Information given:
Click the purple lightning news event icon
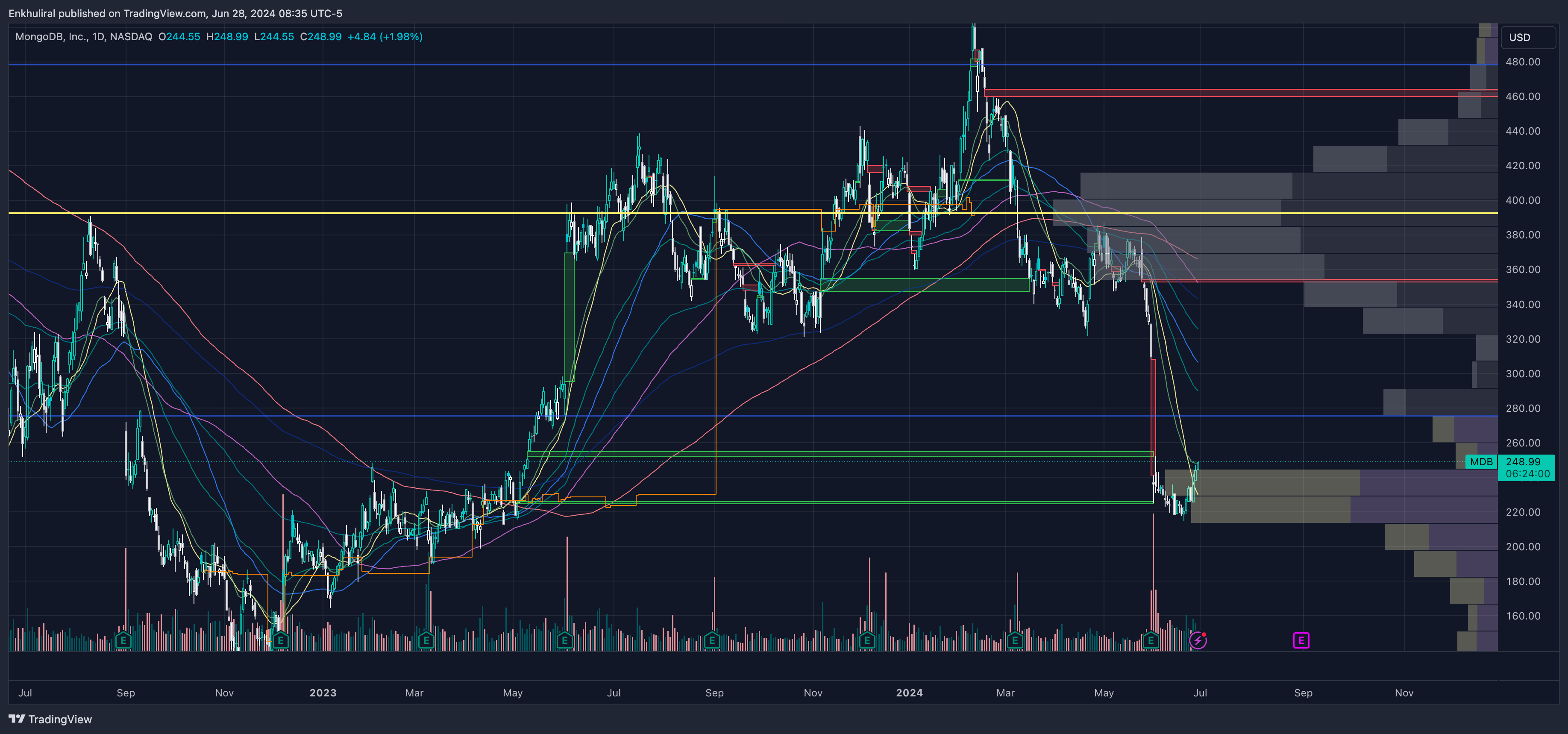This screenshot has width=1568, height=734. 1198,640
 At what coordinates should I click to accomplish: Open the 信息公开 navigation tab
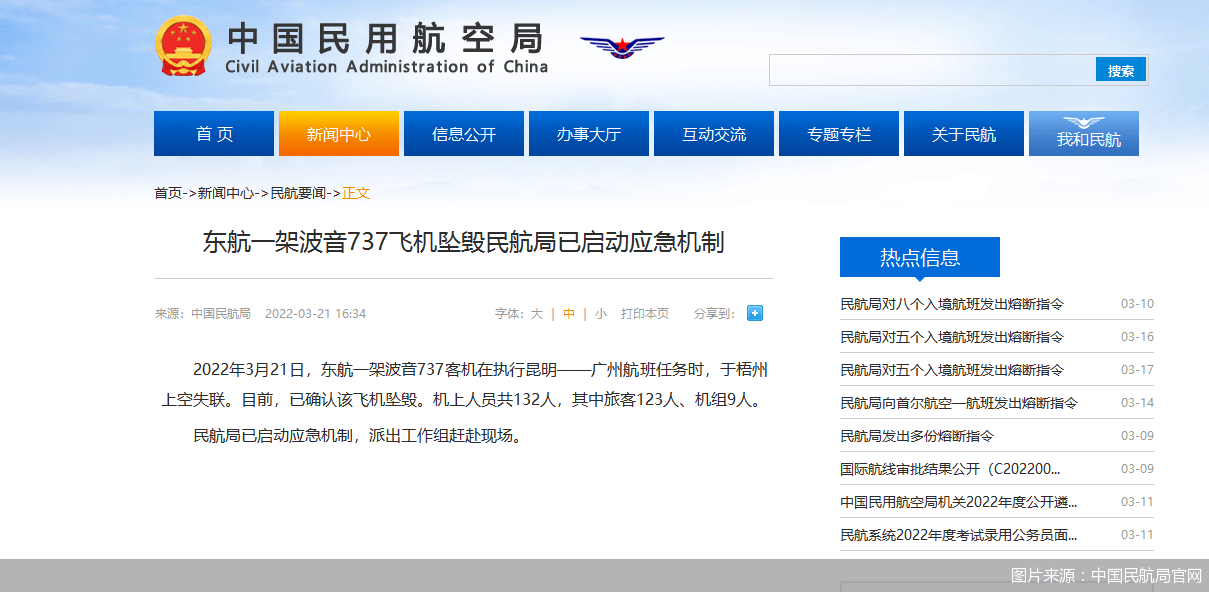(464, 134)
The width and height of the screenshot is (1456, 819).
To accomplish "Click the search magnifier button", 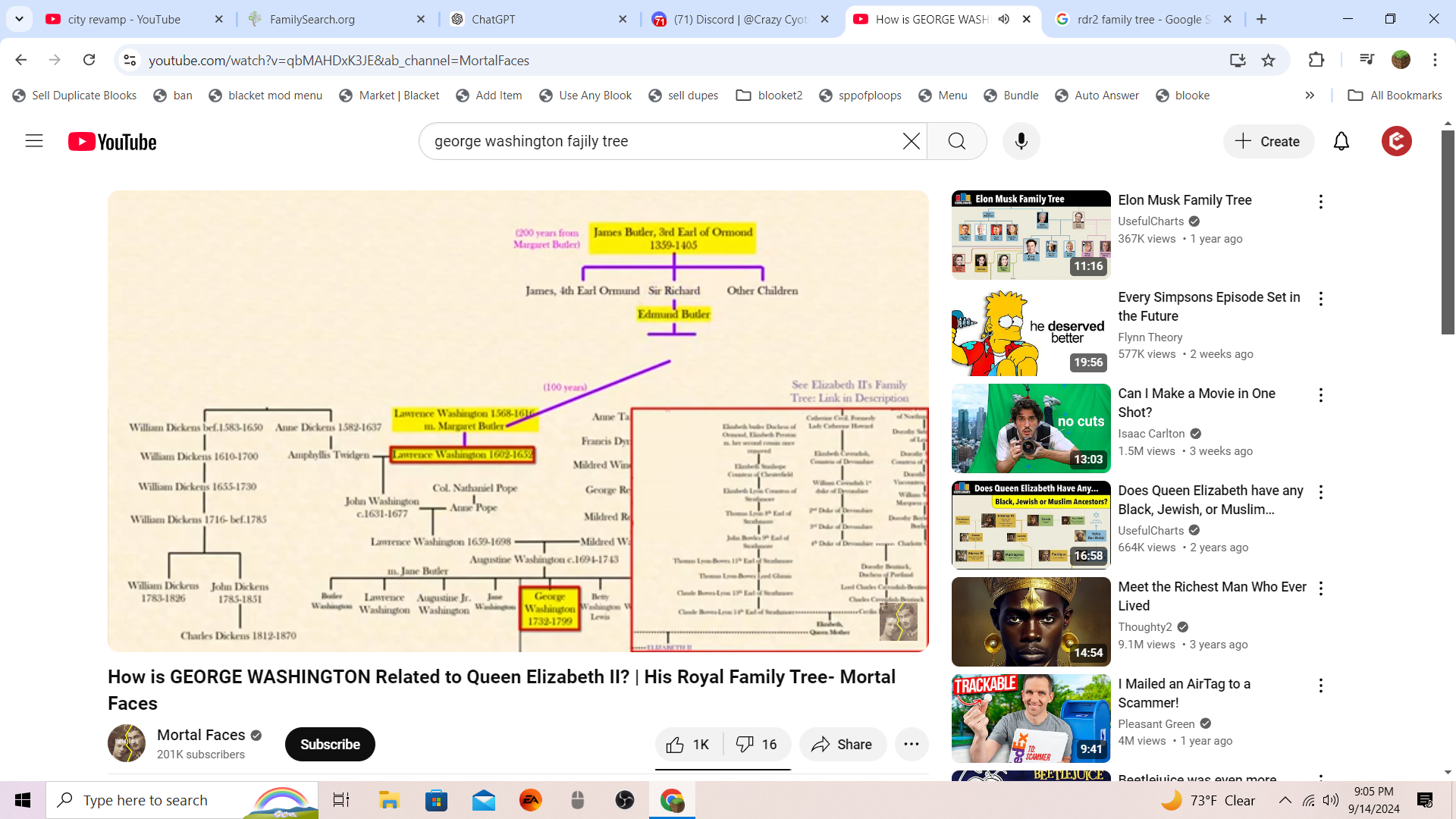I will tap(956, 141).
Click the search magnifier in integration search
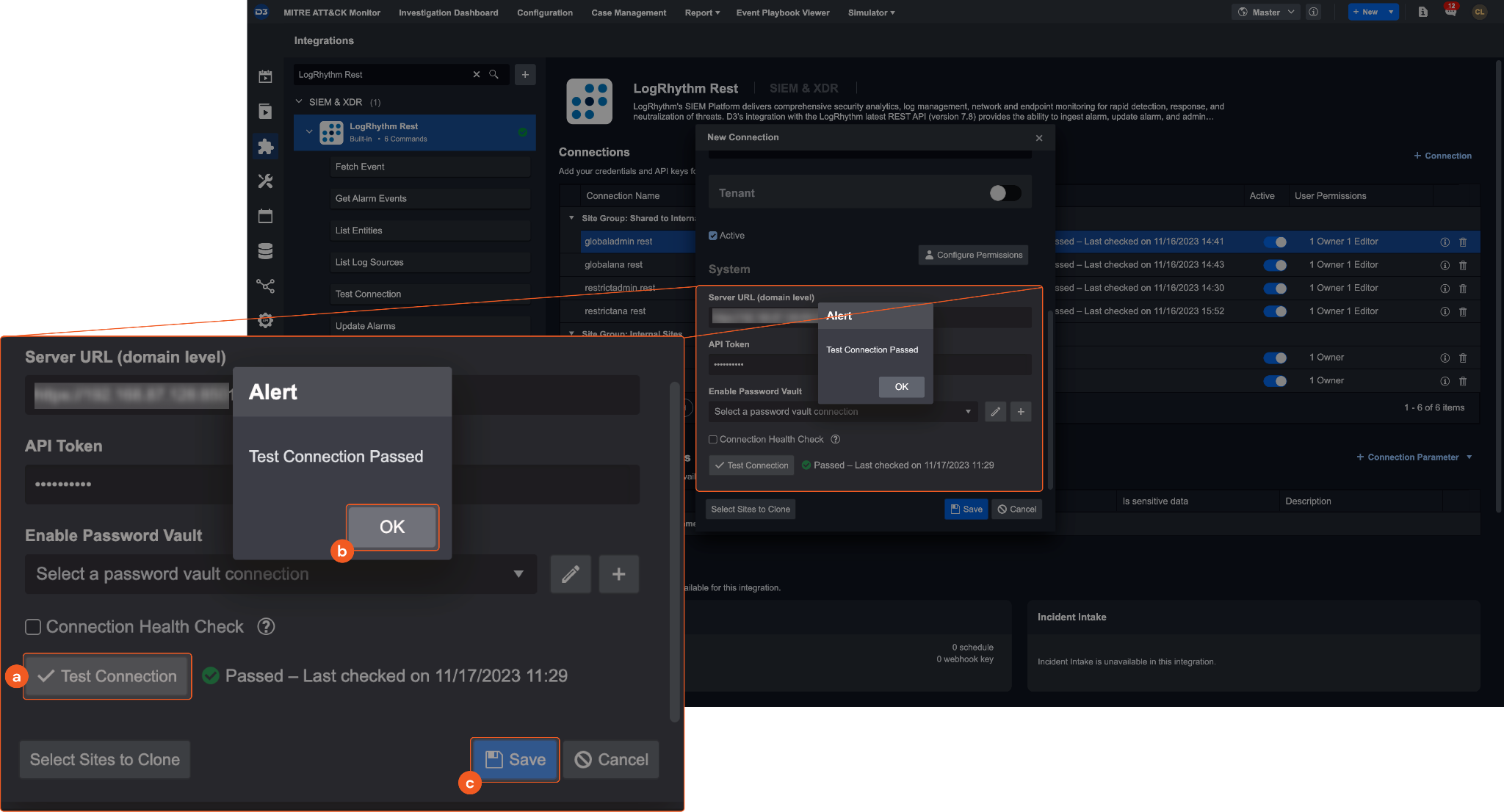 (x=494, y=74)
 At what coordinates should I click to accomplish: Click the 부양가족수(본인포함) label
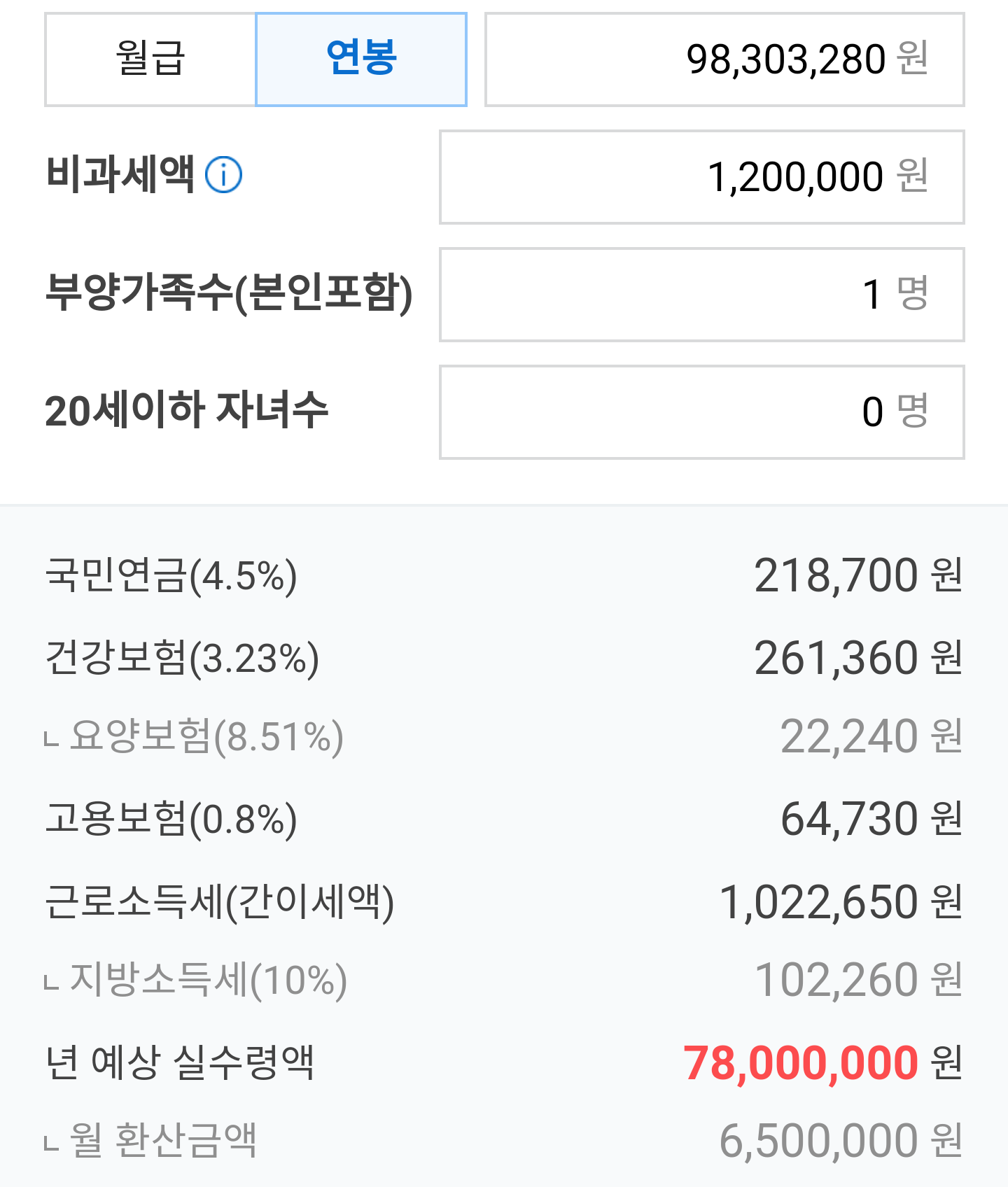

What to work on: Recast the lines from the one containing "Click the search magnifier in" through the end of the records, inclusive, as a Markdown table with the columns Row and Line. Skip blank lines and leave the pictures out.

Finished exercise:
| Row | Line |
|---|---|
| 1 | Click the search magnifier in integration search |
| 2 |  (x=494, y=74) |
| 3 |  At what coordinates should I click to accomplish: Click the 부양가족수(본인포함) label |